29 April 2021
The case for targeting the C-suite with quality content is strong. The Economist Group found that 76% of executives say they are influenced in their purchasing behavior by thought leadership. The same report found that 60% felt overwhelmed or confused by the sheer amount of content they encountered – quality control and increasing resonance are a necessity to have your content cut through.
Value must jump off the page, in a format that is digestible – don't make your audience work to find the key points you want to communicate. Ensure you're considering a range of media, video being a particular preference at C-level. If your audience find reading a long article a turn off, find another format. If execs are reluctant to share their details to get access, consider what you gain from demanding an email address, if it dramatically reduces the reach of your content. Is the barrier you have built worth the outcome? Always eliminate effort and friction in both the presentation of content and the access to it.
Eliminating effort also means re-evaluating what KPIs are measured. We’ve seen an increasing number of brands look more towards engagement metrics rather than simply downloads when targeting executives. An executive audience are more reluctant to hand out personal details so are easily lost on landing pages when confronted by extensive data fields.
Not getting an email address doesn’t mean that your content isn’t doing its job.
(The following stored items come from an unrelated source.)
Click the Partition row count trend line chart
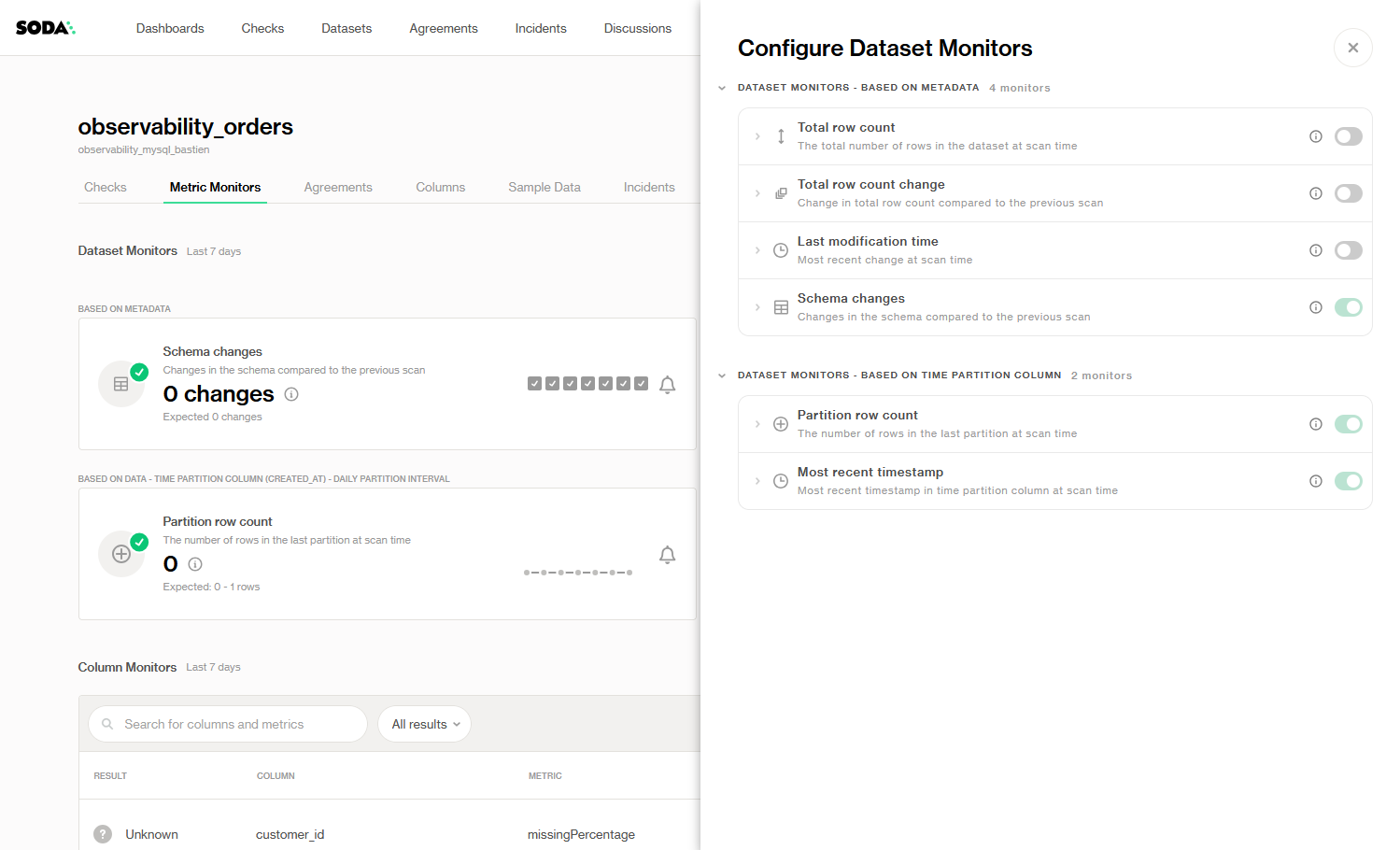 [x=578, y=572]
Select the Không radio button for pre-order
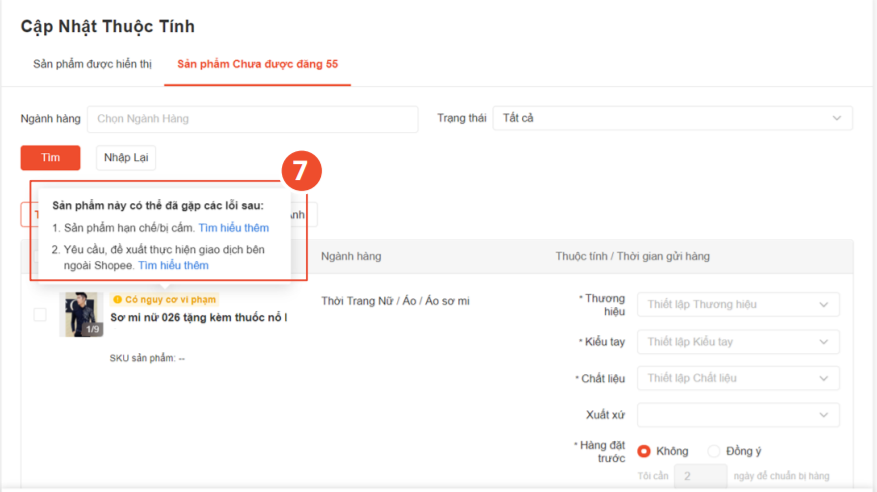 (x=644, y=451)
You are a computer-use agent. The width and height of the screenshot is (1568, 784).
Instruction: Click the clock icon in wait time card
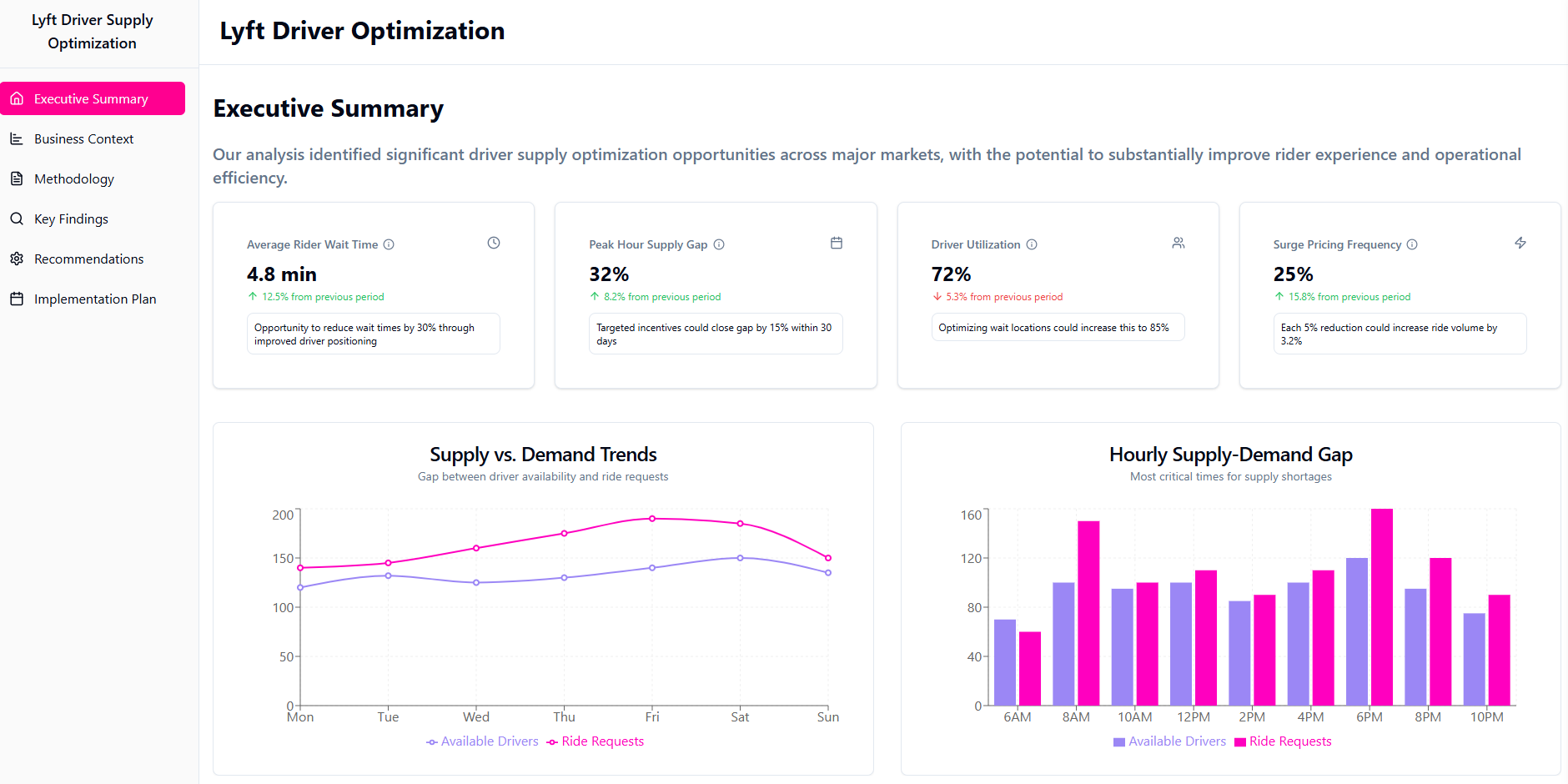[494, 243]
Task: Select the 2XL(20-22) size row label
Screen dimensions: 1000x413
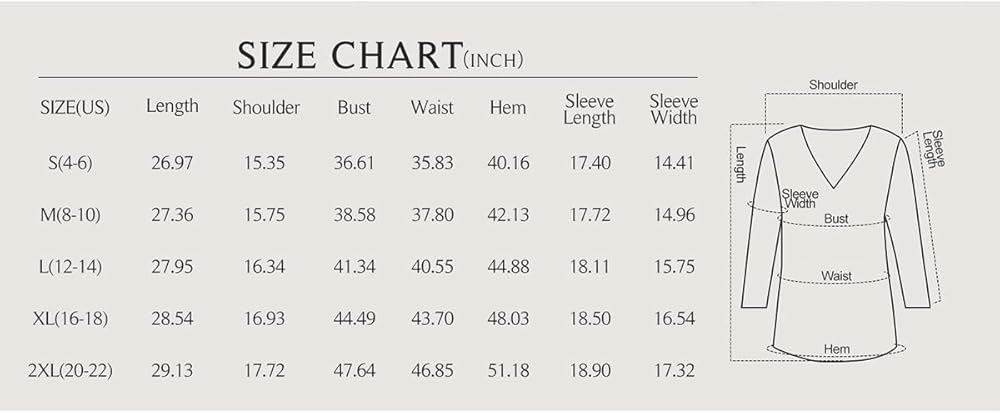Action: point(70,371)
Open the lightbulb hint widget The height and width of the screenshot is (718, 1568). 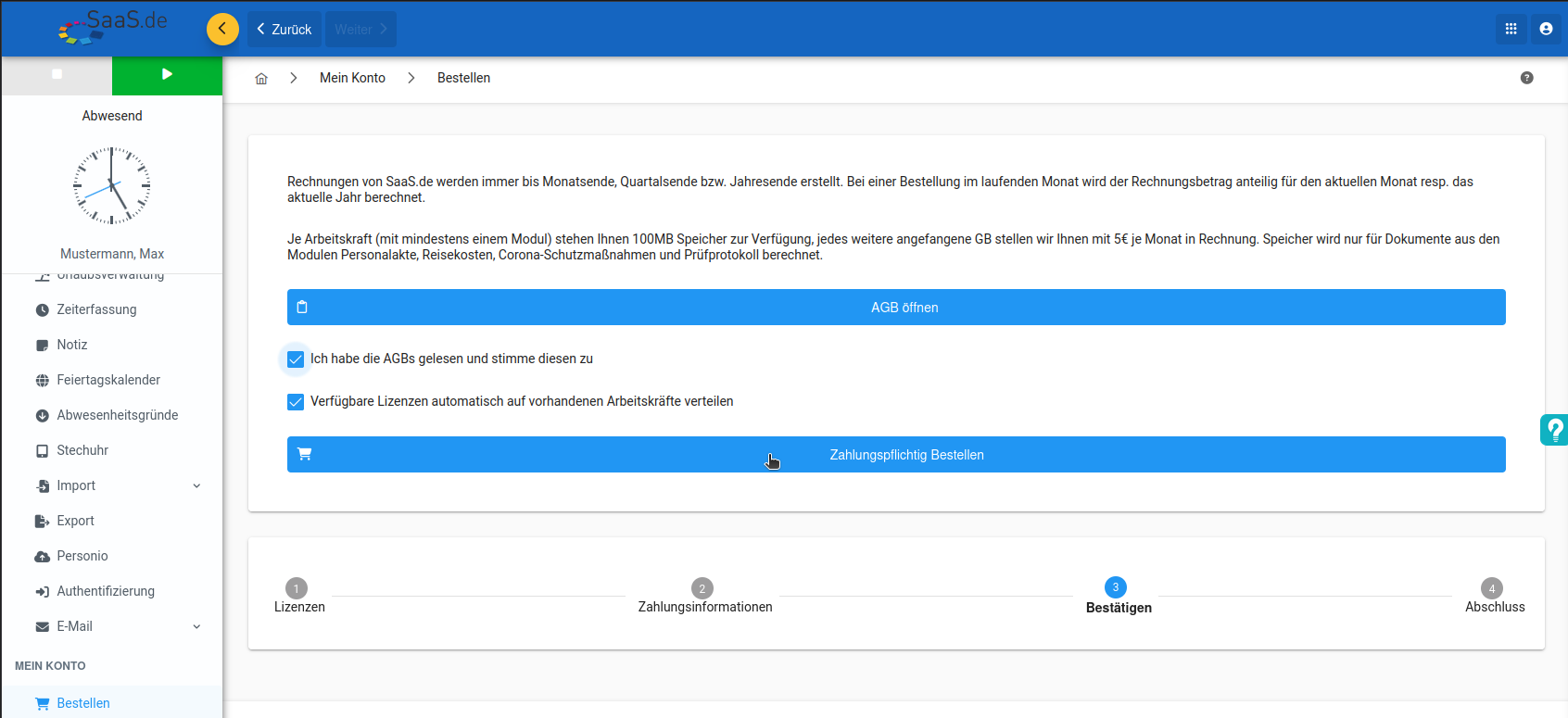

Research by The Economist Group found that executives will further engage as a direct result of consuming compelling content – 70% said they would consume more from that same source, 53% said they would sign up to a newsletter, 47% said they would spread the word on social media and most importantly, 83% said they would be influenced in their choice of potential business partner.
Ask the bigger question of whether you are providing a fair exchange of value. The likelihood is that the executive views their details as higher value than the content they are consuming.
Carefully consider why senior executives are reading your content. Is it something they need to read to inform a decision they’re deliberating over? Is it something they want to read to differentiate themselves from their peers? Or is it something they should be reading because it educates them on responsibilities and risks relevant to their role?
A blend of content across these different imperatives is vital to capture and retain interest. The C-suite audience spend more time consuming content needed for decision making, so if you also offer content they want to read you will be immediately more valuable. Research by Edelman and LinkedIn found that 60% of decision makers think half or more of the thought leadership they encounter does not provide valuable insights. There is plenty of room for good content producers to stand out.
Hyper-relevance doesn’t require personalized content to every waking need of your audience. It speaks to creating content that is representative of your audience’s key needs, for example featuring customer stories for every vertical industry and size of business will demonstrates your solution in a relevant context for C-suite execs in different sectors.
Hyper-relevance helps reduce effort for readers. Busy execs want to see businesses like their own, not work hard to extrapolate theoretical comparisons across disparate industries.
Sharing content organically through social media platforms is still important, but with a slightly different goal in mind. Personal feeds are overloaded with content, so cutting through is challenging. However, there is a trend towards using social platforms as content search engines. Ensure your content is present and optimized for discoverability on each relevant social network.
You could be an expert in all of the above, but without strong storytelling your content will underachieve. A compelling narrative and suitable tone of voice is essential.
And provide different types of content. C-suite executives often respond better to video as a media. Mixing the written word with creative, audio and visual elements across your content offering will likely increase engagement. Brafton found that 70% of B2B customers watch a video as part of their research and buying lifecycle, while Quartz found C-suite executives are most drawn to data visualizations – the takeaway being: mixing formats is key.
Everyone in B2B says they want to engage the C-suite – CEO, CMO, CIO, CCO, etc – but the truth of it is that these programs also need to engage the audiences surrounding the C-level exec. In an enterprise organization the C-suite don’t expect to document granular strategy, determine shortlists, evaluate options, or rank potential suppliers. The C-suite prompts, directs and delegates. And then, later in purchase cycle, authorizes and confirms the final recommendation or expenditure.
Think about that lifecycle. Is your content capturing the imagination of the C-suite and prompting that delegated request to investigate? Are you helping the workload of the strategists and architects who are handed the task? And have you built a level of trust and reputation, so that the C-level exec can commit with preference and confidence.
If you’re looking to engage C-suite decision makers or authorizers, audience specific content should be a core component of your marketing strategy. With over three-quarters of executives saying thought leadership influences their purchasing decisions, if you’re not utilizing content correctly, you’re missing out on sales opportunities.
Always take an audience-first approach, give execs the content they want to consume rather than just pushing out what you want them to see. Ensure you offer content that’s relevant to their needs so they don’t have to work out relevance. Treat social media as a search engine and ensure content is clearly signposted so your audience know what action to take next.